##### Information supplied
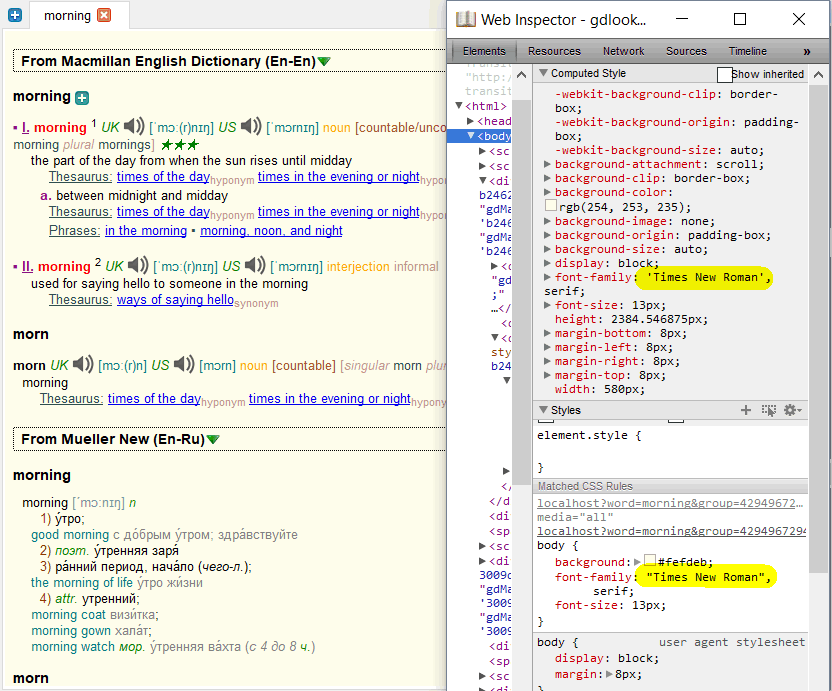Enable the 'Show inherited' checkbox
Image resolution: width=832 pixels, height=691 pixels.
(725, 74)
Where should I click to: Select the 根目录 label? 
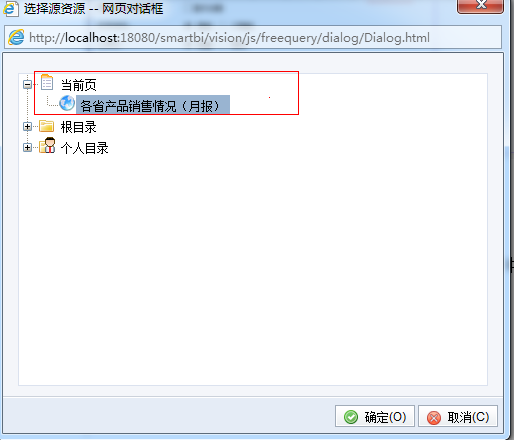click(x=79, y=127)
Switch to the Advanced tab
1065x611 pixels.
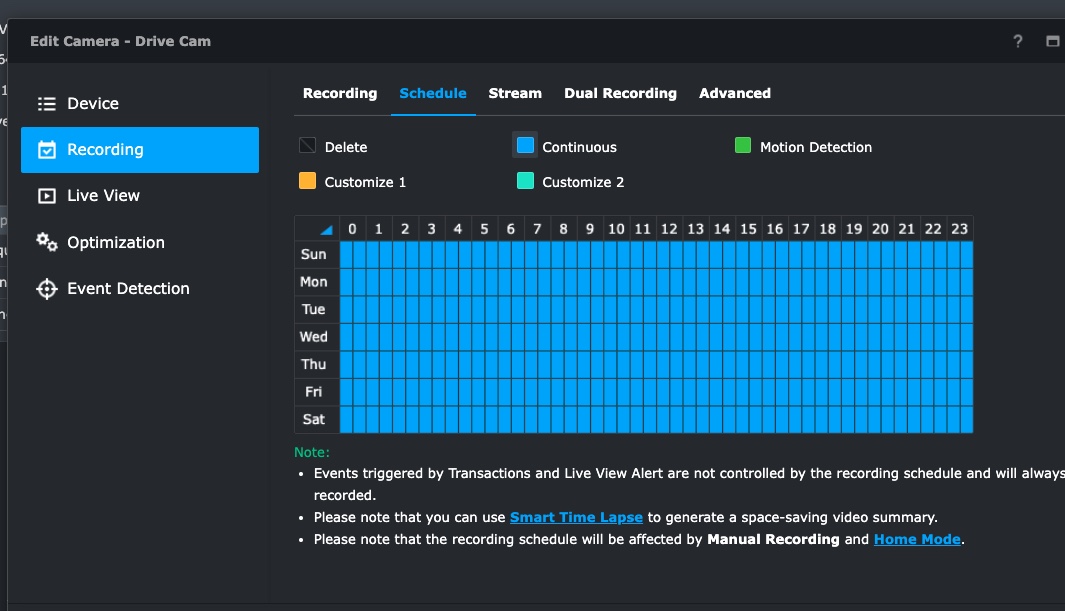(735, 93)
##########
Recast the text of the entries above as a Markdown table with two columns, "Row" and "Line". Number each line in "Row", omit blank lines and pictures, and cover every entry.

Answer in full —
| Row | Line |
|---|---|
| 1 | Enable the 'Show inherited' checkbox |
| 2 | Image resolution: width=832 pixels, height=691 pixels. |
| 3 | (725, 74) |
| 4 | Where should I click to: Select the 根目录 label?  |
| 5 | click(x=79, y=127) |
| 6 | Switch to the Advanced tab |
| 7 | 1065x611 pixels. |
| 8 | (735, 93) |